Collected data
************

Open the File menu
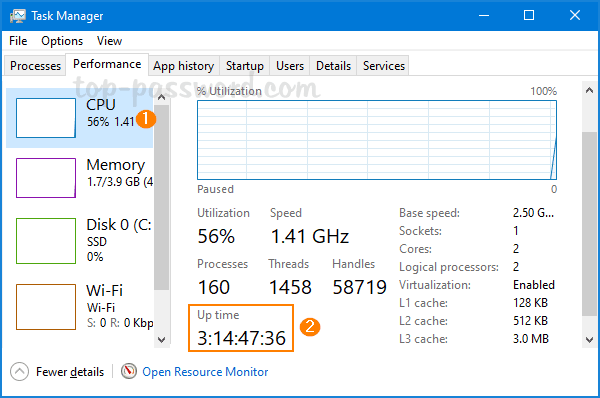The height and width of the screenshot is (398, 600). 18,41

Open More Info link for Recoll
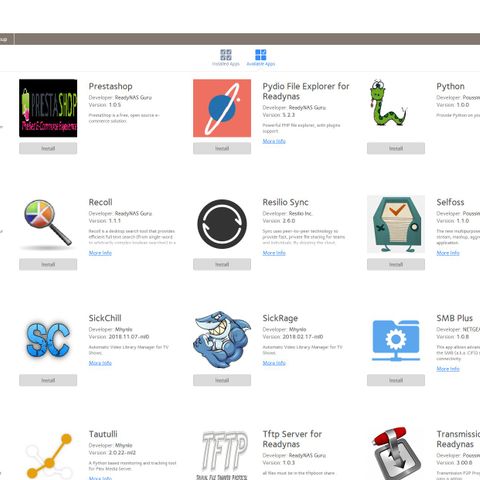coord(100,253)
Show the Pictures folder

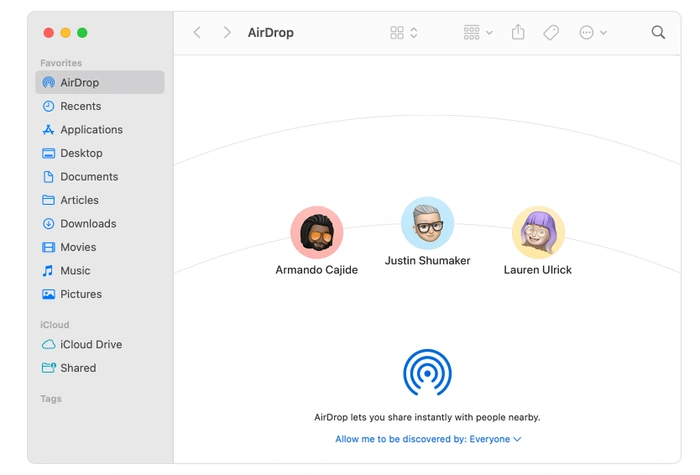click(81, 294)
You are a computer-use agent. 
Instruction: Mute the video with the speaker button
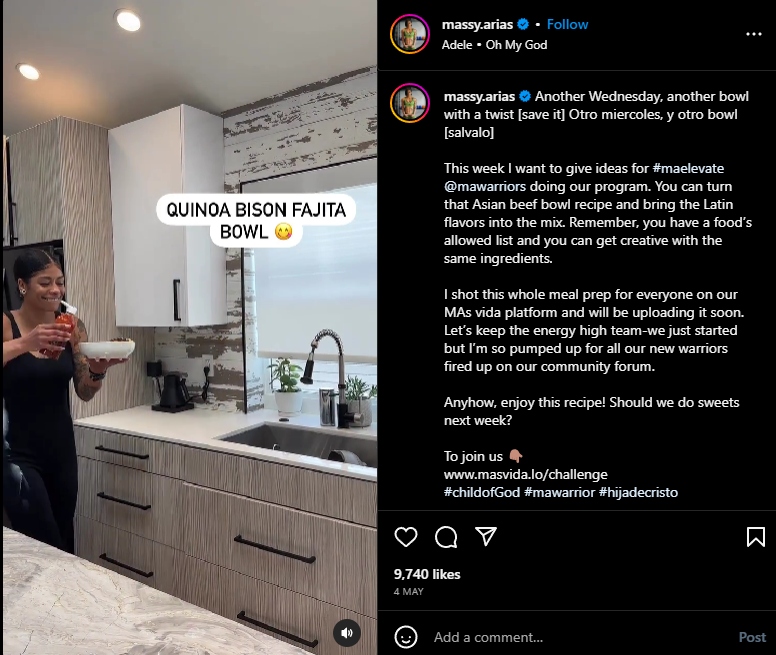(346, 633)
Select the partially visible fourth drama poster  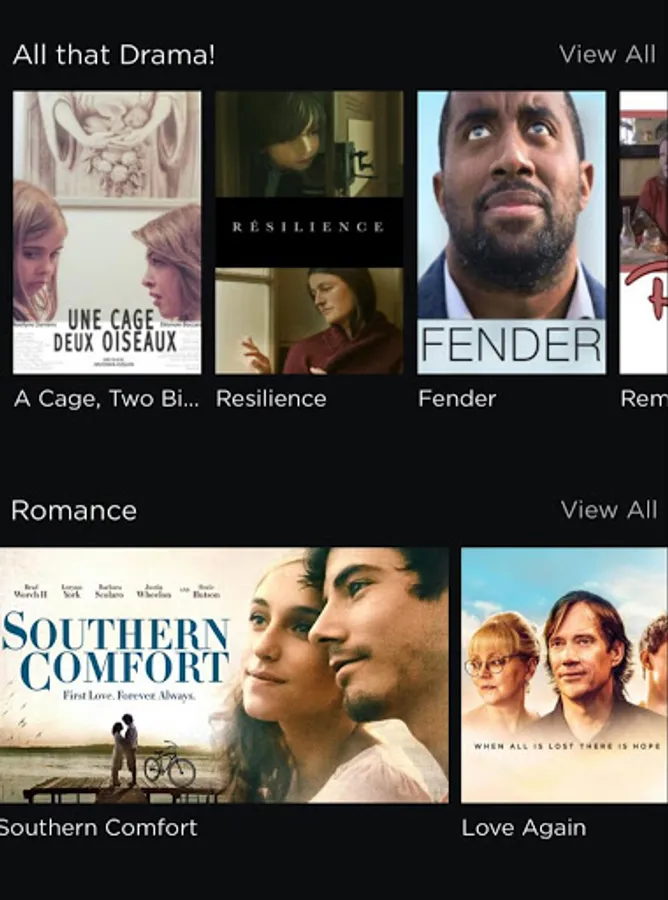(x=644, y=232)
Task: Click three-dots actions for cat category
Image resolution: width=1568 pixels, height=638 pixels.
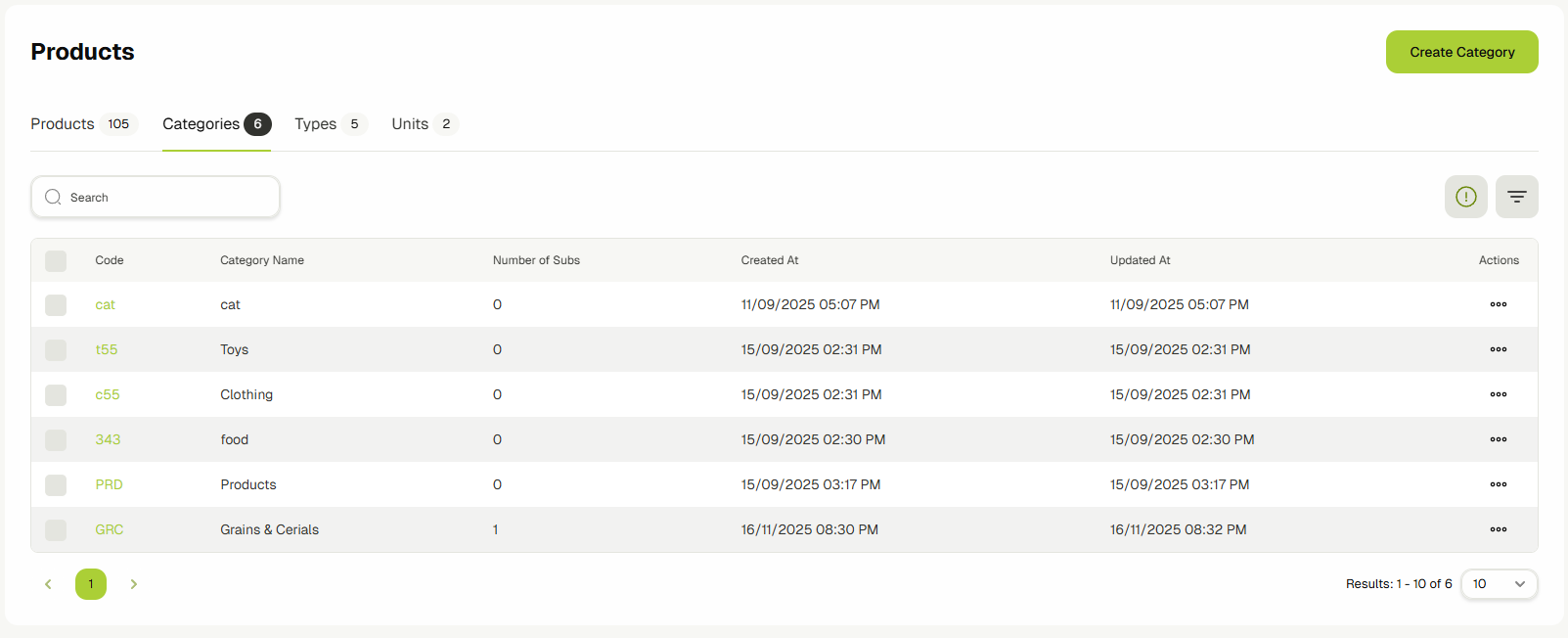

************

**Task goal:** Please retype exactly the lines from the one containing "Task: Click three-dots" to the last line of the records above, both included, without any pictures.

**Exercise answer:**
Task: Click three-dots actions for cat category
Image resolution: width=1568 pixels, height=638 pixels.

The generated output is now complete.